In lieu of an abstract, here is a brief excerpt of the content:

Reviewed by:
  • Hispania and the Roman Mediterranean AD 100–700: Ceramics and Trade
  • Kathleen Warner Slane
Hispania and the Roman Mediterranean AD 100–700: Ceramics and Trade Paul Reynolds London: Duckworth, 2010. Pp. xi + 372. ISBN 978–0-7156–3862–0

In this ambitious book Paul Reynolds analyzes the supply and exchange of major liquid commodities (olive oil, fish sauce, and wine) through the Mediterranean from the Flavian period until some time in the seventh century. His evidence is primarily the distribution patterns of various amphora types and the location and history of the production centers of both ceramics and commodities. The book is divided into four chapters that (1) set the stage by looking at the growth of oil and garum production in Hispania and Tunisia and of wine production for regional markets in the west and for long distance trade from the Black Sea and the Aegean; (2) trace the distribution within the Spanish peninsula of African Red Slip ware (Tunisia), Late Roman C (shipped from the ports near Pergamum), and various regional Spanish and south Gallic fine wares between the Severan period and the time of Justinian; (3) analyze the export of Spanish oil and fish sauce chronologically from the third through the fifth century in the context of competing sources of supply; and (4) compare and contrast the import patterns of Byzantine and Vandal sites in Spain and the Italian peninsula as long-distance trade became regional or ceased altogether in the later sixth and seventh century. The evidence is presented in numerous tables setting out the proportions of oil, wine, and fish imports from provincial regions (North Africa, Spain, the Aegean) from dated pottery dumps in Marseilles, Rome, Butrint, and Beirut as well as the eastern coast of Spain and Britain, together with an assessment of the chronology of numerous kiln sites and of villas that produced the commodities in Hispania.

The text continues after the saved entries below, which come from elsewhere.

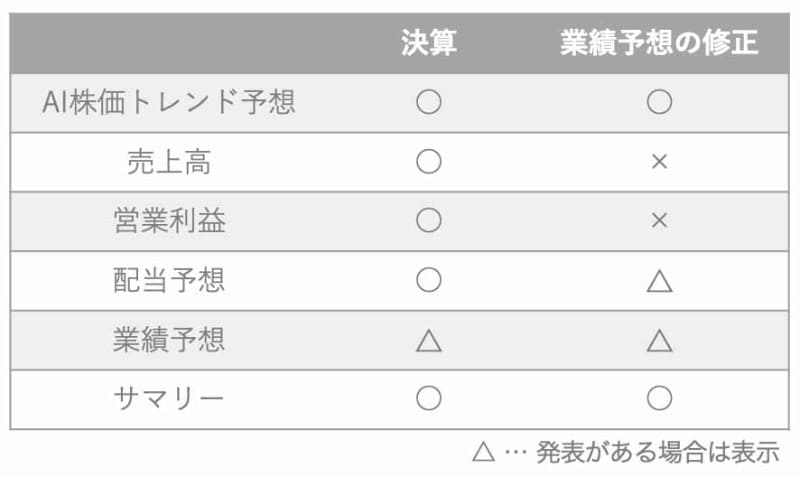
Task: Select the 業績予想の修正 column header
Action: point(658,44)
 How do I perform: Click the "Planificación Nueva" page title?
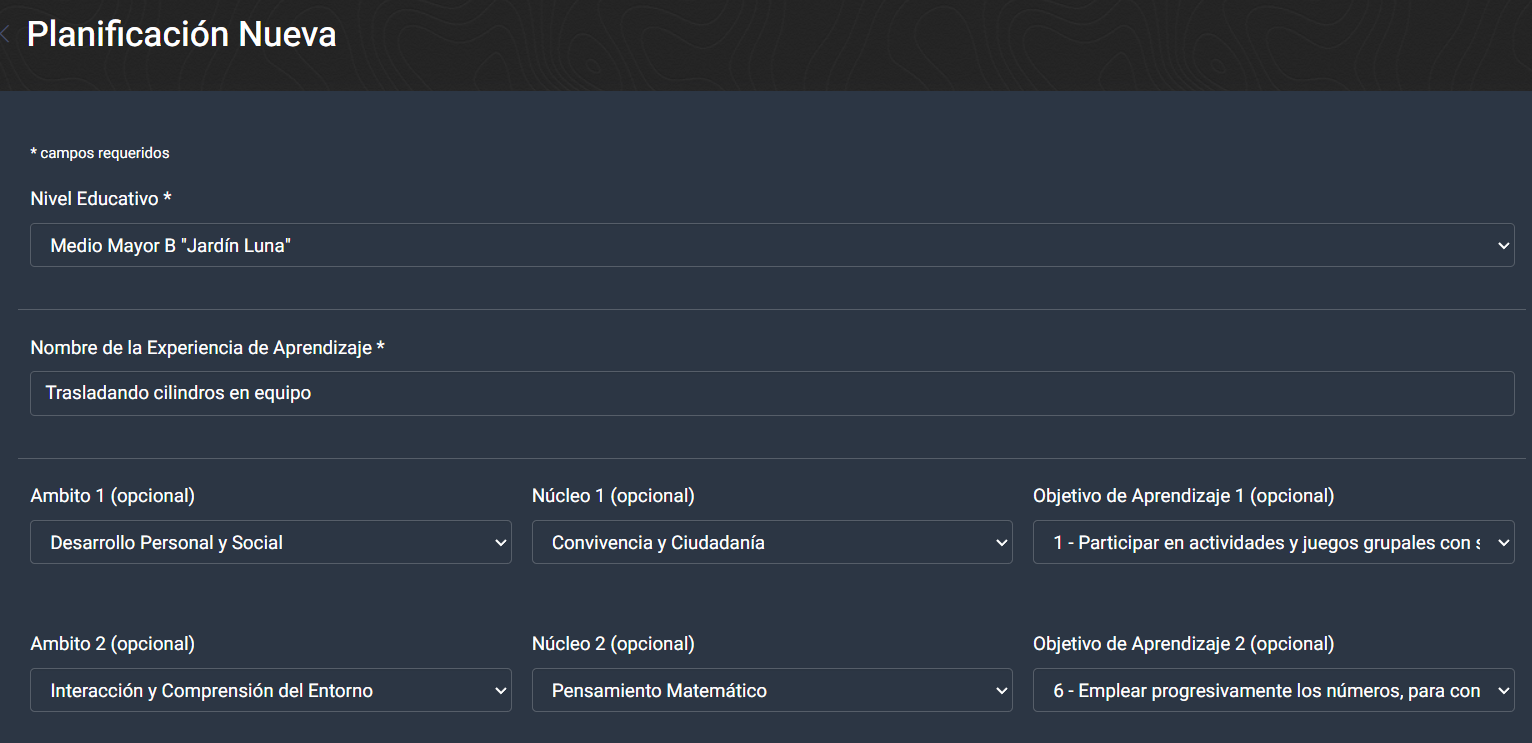[181, 34]
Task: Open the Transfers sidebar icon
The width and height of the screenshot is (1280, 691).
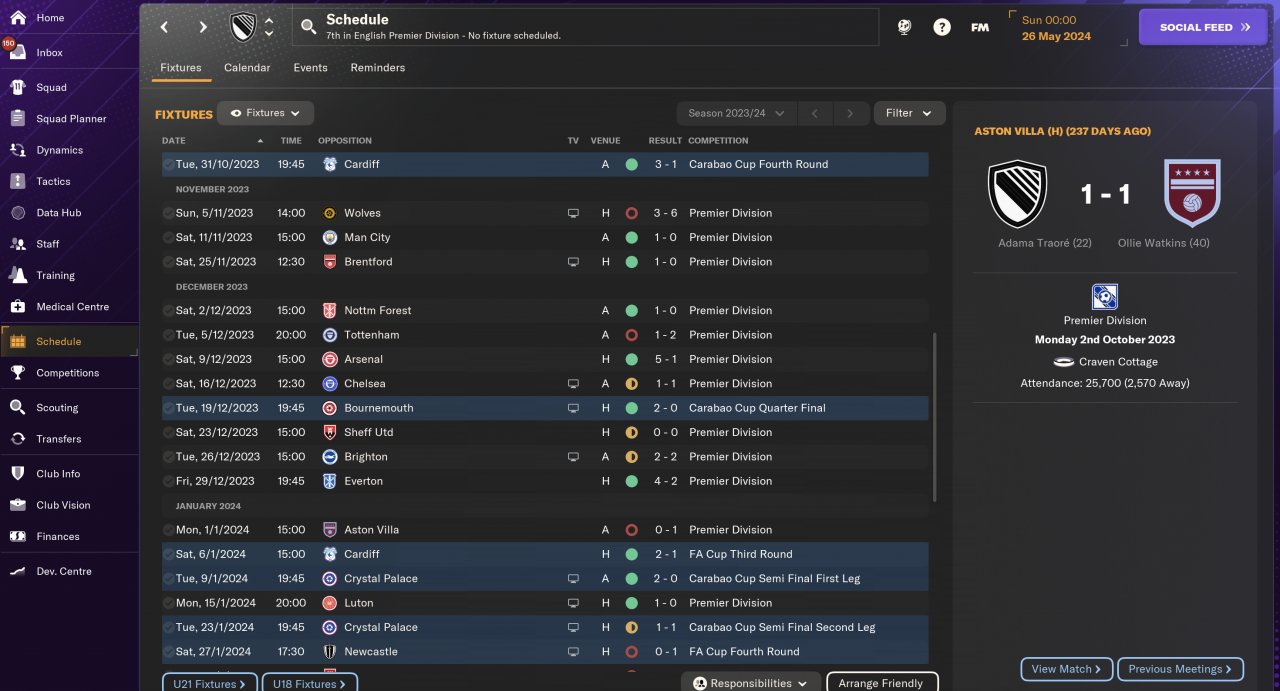Action: coord(17,438)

The documentation is prodigious: 36 pages of maps and profiles, 36 pages of tables, 78 pages of notes to the text, and a 38-page bibliography, not to mention several indices; the text itself is only 156 pages. Anyone who intends to use the book should spend some time analyzing the tables, which, as usual, lie at the heart of Reynolds’ analysis. Some are based on [End Page 175] his own partly unpublished work (Beirut: Tables 4a, 4b, 9a, 9b, 15, 24; Benalúa: 22; Durres: 3a, 3b; Butrint: 25a, 25b); the remainder have been calculated from publications by other archaeologists. It is striking that the elements of such tables are no longer individual amphora or fineware types (as they have been since quantified studies began in the 1970s) but production centers or provinces. How one gets from the older to the newer sort of table is illustrated in Table 22, in which we see that the 12 Baetican amphora fragments in fact belong to 6 types and the 22.6 percent eastern Mediterranean amphoras comprise 8 types. This kind of amalgamation, impossible until enough sources were identified, brings quantified studies to a point where historians can begin to use them. Furthermore, for the first and early second centuries (which is why the book had to begin ca.100) it is also possible, because of the large numbers of dipinti preserved at Pompeii and Ostia and the detailed studies of Clementina Panella in the Ostia reports, to build tables around liquid commodities, for example,, the Meta Sudans deposit of 64–68 CE had 11 percent African wine amphoras, 0.4 percent African oil, 0.6 percent African garum, and 2.3 percent unclassified (Table 1a, 1b, 6a, 11, and 17a). In later centuries, when such dipinti have not been reported, Reynolds is able to continue discussing commodities using a combination of typological argument and knowledge of regional products based on the earlier dipinti. (This is why the evidence for the production of oil, wine, and fish sauce in the Mediterranean is discussed in the first chapter.)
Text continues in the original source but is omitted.